The standard representations for control characters can be replaced if desired.
Available from the Mercurial repository:
Performance and portability notes:
This feature requires examining every character and looking up its representation when laying out or displaying lines. It originally used an unordered_map (hash table) instead of a map since finding a character in an unordered_map is faster. The unordered_map class was added to C++ in C++11 but was originally documented in C++ TR1 in 2007 so has been available with most compilers for years. Its the details of that availability that caused too much trouble.
On Windows with Microsoft Visual C++, unordered_map was included with an update to Visual C++ 2008 but this update was not made available with the free 'Express' edition. Its probably too early to sacrifice VC++ 2008 as some important software, including Python 2.7 require it.
On OS X, using libstdc++, as Scintilla currently does, unordered_map is available as std::tr1::unordered_map and the header is tr1/unordered_map. The future is libc++ where the tr1 can be ignored, but libc++ doesn't work on OS X 10.6. Scintilla currently supports 10.5+ and again, its too early to drop 10.6.
Using gcc, as on Linux, the --std=c++0x option must be set. However, one of the supported platforms, PySide, does not work with --std=c++0x. The next version, PySide 1.2.0, will but that is not widely distributed as yet. BTW, the setting to make Qt projects use the c++0x option is:
*-g++*:QMAKE_CXXFLAGS += --std=c++0x
If just one of these issues had occurred, there'd be an #ifdef or similar workaround (and one was checked in for a while) but the number of problems made me believe that using unordered_map now would be a support sink. Similar issues will recur for using C++11 regex.

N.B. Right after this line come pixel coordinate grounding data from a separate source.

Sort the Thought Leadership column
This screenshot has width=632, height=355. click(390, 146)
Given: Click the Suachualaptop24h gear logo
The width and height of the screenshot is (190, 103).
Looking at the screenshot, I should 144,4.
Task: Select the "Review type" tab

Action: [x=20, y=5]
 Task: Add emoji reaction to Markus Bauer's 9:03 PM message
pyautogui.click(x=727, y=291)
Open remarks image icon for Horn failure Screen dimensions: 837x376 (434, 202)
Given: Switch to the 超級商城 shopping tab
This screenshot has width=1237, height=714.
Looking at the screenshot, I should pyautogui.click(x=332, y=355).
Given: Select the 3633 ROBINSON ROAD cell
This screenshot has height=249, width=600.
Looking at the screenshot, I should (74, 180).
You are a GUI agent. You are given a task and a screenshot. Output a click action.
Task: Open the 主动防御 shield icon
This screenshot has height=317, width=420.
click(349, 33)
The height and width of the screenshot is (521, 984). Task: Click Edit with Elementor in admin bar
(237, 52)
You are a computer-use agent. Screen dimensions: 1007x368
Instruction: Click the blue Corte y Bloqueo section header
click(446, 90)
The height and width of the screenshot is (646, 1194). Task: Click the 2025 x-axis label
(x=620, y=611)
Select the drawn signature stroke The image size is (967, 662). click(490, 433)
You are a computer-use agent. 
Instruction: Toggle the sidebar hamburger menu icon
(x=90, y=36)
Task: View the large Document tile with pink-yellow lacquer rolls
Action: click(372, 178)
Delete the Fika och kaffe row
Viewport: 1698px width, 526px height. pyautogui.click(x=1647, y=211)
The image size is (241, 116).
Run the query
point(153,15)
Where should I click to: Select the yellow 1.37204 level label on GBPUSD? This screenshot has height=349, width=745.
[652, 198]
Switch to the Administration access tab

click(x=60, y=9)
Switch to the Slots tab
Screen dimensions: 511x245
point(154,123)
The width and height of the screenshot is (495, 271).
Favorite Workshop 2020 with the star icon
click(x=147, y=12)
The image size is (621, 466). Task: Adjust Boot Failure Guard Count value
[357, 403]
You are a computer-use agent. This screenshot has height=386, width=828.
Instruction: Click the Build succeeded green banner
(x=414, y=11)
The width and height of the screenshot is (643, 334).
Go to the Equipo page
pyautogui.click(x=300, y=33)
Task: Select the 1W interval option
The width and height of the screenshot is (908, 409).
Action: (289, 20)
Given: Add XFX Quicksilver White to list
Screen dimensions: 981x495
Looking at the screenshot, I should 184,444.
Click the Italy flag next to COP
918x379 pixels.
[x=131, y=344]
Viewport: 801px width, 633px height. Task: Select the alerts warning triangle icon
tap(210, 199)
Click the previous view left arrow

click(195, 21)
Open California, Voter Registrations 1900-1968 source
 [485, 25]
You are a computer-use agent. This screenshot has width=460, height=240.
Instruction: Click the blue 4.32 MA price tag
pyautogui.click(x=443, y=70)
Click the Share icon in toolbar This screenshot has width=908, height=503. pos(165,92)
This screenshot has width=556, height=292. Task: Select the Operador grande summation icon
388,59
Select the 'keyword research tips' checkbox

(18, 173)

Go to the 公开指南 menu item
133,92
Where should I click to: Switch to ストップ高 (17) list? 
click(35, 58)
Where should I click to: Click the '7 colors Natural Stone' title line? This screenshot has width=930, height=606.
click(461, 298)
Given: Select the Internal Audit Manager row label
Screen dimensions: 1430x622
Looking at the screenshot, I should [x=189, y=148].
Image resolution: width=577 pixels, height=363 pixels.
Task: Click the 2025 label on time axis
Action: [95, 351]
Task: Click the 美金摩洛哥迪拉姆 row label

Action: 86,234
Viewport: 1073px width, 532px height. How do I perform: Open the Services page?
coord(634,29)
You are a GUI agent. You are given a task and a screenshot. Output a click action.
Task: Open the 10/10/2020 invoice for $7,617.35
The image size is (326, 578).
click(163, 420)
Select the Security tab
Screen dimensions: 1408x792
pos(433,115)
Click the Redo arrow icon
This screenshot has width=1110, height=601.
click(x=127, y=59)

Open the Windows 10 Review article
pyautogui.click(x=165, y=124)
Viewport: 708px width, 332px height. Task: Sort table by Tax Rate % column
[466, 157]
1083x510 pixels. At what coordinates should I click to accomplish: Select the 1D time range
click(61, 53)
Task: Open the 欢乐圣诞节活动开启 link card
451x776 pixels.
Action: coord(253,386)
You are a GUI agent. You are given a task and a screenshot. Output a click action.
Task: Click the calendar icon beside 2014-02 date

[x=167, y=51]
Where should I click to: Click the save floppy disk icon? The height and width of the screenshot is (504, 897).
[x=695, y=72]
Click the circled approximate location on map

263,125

To avoid a full retrieval from the map for each character, there is an extra array indexed by the first byte of a character indicating whether there are any entries in the map starting with that byte value. This avoids deep checks for visible ASCII characters, unless they have representations added by the application which would be unusual. This check may be extended in the future if there are any slow-downs observed with particular types of files, such as Asian text.
Neil